- **AIM**
Return every line of the listing below that contains the word "from".

- **DATA ENTRIES**
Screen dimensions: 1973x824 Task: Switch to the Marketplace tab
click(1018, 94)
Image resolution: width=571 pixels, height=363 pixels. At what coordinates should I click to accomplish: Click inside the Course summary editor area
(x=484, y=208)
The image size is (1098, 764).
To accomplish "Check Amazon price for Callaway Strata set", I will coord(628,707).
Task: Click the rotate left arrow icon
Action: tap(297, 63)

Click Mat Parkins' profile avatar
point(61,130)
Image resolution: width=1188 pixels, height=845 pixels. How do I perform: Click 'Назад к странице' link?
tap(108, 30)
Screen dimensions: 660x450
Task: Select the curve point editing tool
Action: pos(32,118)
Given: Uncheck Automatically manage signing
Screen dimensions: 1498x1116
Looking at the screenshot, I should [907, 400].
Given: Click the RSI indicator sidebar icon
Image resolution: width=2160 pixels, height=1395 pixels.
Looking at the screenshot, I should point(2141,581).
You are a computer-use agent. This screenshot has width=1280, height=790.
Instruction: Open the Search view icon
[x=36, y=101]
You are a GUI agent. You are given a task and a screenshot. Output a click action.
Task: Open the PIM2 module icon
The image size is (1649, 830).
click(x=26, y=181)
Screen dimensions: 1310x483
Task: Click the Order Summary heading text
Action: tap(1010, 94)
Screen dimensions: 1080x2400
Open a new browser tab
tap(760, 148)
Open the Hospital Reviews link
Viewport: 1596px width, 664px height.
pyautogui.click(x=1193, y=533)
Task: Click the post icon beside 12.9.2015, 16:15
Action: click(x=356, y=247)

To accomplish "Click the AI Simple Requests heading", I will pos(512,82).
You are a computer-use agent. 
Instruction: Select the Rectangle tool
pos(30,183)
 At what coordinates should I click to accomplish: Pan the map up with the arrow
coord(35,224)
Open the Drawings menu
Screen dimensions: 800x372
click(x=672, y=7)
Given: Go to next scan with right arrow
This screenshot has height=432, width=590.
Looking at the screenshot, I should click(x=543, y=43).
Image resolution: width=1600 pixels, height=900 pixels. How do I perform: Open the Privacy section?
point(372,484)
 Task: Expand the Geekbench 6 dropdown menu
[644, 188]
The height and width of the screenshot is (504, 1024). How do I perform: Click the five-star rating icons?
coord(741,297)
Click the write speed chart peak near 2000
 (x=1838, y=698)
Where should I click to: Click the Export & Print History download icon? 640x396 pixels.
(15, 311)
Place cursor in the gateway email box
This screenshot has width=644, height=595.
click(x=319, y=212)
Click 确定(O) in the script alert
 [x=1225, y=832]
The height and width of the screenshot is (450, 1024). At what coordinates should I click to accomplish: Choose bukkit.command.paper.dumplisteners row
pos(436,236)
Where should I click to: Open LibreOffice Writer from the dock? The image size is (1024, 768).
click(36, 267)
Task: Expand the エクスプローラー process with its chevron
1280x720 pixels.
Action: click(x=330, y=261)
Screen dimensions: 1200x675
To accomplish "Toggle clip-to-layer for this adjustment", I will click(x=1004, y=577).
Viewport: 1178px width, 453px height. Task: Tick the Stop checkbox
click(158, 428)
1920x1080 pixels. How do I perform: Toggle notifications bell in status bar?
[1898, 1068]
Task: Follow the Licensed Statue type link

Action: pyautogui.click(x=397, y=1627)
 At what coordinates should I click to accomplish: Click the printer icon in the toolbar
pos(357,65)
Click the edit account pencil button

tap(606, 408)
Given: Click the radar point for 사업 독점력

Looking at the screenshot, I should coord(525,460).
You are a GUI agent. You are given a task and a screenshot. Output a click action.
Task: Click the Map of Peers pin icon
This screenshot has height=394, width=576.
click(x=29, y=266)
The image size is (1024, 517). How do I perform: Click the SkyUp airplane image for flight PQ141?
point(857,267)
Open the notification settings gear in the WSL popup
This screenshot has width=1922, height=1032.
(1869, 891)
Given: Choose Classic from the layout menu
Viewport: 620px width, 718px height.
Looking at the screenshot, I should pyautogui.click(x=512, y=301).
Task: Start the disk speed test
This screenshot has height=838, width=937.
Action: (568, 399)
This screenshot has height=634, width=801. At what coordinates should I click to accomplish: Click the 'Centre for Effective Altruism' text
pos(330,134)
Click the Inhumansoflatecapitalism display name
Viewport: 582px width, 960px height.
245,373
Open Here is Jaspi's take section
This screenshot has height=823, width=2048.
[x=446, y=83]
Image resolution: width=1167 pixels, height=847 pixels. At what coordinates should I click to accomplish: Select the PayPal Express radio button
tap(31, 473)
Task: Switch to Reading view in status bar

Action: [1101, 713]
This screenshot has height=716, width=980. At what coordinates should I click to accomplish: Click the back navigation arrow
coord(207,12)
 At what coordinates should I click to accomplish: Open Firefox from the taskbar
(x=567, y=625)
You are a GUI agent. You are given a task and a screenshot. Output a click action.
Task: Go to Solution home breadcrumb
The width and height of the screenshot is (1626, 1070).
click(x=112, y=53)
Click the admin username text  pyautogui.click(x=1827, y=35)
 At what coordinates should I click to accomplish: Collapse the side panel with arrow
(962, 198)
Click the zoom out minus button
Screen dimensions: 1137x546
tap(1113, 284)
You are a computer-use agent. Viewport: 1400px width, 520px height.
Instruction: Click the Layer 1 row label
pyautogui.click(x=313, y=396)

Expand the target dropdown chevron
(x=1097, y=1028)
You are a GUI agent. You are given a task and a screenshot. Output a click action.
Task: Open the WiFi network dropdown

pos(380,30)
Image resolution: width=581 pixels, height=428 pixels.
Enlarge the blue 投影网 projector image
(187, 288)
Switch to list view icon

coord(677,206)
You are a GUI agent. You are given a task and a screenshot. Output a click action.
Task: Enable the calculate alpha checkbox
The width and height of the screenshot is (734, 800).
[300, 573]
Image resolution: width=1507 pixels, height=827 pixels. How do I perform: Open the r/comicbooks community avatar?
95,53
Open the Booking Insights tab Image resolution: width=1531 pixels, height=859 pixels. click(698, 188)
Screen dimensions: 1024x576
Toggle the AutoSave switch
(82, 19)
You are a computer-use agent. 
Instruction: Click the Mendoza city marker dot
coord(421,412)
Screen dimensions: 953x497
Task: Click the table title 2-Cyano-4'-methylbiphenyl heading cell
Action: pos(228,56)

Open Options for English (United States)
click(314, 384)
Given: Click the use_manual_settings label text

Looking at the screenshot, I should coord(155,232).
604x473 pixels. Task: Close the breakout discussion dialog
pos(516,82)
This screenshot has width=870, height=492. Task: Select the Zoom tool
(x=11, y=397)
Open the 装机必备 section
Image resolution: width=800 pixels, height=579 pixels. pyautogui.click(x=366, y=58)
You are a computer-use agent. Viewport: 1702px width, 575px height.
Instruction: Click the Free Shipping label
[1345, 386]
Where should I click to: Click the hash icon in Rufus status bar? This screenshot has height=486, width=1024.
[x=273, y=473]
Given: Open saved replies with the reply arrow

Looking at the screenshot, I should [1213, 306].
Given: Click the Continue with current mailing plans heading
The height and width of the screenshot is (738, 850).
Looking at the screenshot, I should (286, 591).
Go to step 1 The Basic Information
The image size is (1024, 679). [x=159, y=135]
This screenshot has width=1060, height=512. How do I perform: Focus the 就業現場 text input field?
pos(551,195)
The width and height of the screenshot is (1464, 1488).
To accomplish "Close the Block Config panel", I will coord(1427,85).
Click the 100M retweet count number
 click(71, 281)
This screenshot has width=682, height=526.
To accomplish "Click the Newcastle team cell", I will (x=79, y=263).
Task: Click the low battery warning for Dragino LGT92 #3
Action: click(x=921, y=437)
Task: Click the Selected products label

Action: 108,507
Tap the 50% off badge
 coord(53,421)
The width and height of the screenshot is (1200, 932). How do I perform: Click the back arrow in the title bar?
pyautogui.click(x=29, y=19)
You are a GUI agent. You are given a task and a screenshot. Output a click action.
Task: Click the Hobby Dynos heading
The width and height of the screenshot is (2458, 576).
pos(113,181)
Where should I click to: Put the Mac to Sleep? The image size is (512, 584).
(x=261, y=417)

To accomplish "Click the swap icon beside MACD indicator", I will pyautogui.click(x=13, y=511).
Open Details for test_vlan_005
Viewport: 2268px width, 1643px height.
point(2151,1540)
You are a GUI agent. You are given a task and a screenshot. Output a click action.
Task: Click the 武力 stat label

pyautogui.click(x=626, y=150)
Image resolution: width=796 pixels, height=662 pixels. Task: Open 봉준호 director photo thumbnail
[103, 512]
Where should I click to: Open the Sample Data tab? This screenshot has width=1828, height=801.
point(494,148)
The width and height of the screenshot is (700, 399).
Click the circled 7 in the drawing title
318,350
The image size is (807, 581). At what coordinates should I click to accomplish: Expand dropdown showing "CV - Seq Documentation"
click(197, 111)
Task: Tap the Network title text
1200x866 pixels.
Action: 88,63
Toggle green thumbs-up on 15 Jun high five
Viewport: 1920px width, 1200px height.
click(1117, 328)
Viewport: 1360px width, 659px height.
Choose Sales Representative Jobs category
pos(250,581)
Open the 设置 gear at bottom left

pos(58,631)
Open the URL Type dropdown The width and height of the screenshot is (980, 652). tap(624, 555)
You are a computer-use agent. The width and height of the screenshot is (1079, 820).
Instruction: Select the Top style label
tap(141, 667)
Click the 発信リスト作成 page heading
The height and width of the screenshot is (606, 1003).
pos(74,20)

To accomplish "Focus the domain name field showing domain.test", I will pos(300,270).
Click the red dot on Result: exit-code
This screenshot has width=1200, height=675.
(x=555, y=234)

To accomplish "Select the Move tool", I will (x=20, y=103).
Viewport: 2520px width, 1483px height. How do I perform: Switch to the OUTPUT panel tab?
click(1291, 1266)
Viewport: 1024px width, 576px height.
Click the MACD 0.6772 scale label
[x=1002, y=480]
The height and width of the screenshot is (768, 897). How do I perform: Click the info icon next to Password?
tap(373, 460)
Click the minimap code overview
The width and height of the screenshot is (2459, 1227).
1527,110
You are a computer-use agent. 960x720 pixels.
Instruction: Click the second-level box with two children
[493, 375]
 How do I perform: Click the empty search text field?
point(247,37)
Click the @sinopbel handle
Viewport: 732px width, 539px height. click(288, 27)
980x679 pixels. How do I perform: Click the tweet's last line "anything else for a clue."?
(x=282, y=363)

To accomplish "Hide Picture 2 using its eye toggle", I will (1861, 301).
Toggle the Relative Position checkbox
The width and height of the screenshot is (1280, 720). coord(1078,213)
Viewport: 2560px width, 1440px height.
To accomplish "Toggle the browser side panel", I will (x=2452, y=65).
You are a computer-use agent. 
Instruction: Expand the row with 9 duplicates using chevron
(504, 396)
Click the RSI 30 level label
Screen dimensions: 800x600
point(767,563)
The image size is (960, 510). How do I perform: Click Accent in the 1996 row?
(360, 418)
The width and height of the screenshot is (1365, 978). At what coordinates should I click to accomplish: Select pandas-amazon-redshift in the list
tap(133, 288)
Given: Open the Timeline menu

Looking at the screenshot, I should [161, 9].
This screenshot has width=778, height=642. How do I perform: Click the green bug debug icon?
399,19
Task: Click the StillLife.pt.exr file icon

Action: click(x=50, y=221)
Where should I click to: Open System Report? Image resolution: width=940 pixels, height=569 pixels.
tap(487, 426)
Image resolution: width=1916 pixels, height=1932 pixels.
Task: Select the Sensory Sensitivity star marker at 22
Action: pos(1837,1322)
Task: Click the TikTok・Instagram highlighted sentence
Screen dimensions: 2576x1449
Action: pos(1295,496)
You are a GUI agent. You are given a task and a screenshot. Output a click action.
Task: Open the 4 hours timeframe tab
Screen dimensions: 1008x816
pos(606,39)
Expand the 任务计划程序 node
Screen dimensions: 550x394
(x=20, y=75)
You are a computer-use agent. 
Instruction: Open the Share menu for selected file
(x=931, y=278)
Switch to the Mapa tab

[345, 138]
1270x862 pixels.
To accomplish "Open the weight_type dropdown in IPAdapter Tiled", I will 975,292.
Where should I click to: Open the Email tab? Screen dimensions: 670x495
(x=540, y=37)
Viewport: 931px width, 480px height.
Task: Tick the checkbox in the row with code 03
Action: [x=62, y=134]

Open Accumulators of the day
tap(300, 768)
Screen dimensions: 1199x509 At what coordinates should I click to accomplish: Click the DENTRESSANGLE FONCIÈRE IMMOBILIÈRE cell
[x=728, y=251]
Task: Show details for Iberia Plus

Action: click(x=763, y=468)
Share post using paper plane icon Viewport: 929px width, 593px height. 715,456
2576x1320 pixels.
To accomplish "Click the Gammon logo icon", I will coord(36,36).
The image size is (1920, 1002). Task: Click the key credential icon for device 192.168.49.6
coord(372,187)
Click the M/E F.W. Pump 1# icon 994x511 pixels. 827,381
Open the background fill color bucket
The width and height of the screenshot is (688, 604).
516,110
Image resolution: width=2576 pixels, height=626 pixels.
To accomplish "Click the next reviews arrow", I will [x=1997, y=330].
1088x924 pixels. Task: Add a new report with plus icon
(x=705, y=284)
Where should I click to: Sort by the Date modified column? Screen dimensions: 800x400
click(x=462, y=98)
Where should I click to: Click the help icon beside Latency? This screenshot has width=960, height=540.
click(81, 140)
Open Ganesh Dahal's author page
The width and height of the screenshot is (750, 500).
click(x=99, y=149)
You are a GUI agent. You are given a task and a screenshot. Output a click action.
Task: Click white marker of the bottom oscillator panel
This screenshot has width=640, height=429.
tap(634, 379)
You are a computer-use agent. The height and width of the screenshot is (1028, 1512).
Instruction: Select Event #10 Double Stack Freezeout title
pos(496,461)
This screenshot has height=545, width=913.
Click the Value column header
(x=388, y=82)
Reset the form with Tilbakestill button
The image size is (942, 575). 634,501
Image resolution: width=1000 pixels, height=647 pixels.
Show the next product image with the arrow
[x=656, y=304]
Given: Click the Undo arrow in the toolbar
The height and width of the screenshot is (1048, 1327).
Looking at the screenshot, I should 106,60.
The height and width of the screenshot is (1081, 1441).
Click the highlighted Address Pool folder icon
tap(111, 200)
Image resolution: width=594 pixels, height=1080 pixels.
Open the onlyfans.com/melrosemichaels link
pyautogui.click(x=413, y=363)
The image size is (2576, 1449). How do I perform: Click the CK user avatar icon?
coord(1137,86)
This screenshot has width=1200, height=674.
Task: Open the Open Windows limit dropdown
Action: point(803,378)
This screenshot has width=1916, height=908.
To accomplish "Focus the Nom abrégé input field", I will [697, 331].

- **THE REPLY**
Where should I click to: Open LibreOffice Writer from the dock? The image size is (1024, 768).
Given: Choose Classic from the layout menu
 At what coordinates should I click to accomplish: Open Firefox from the taskbar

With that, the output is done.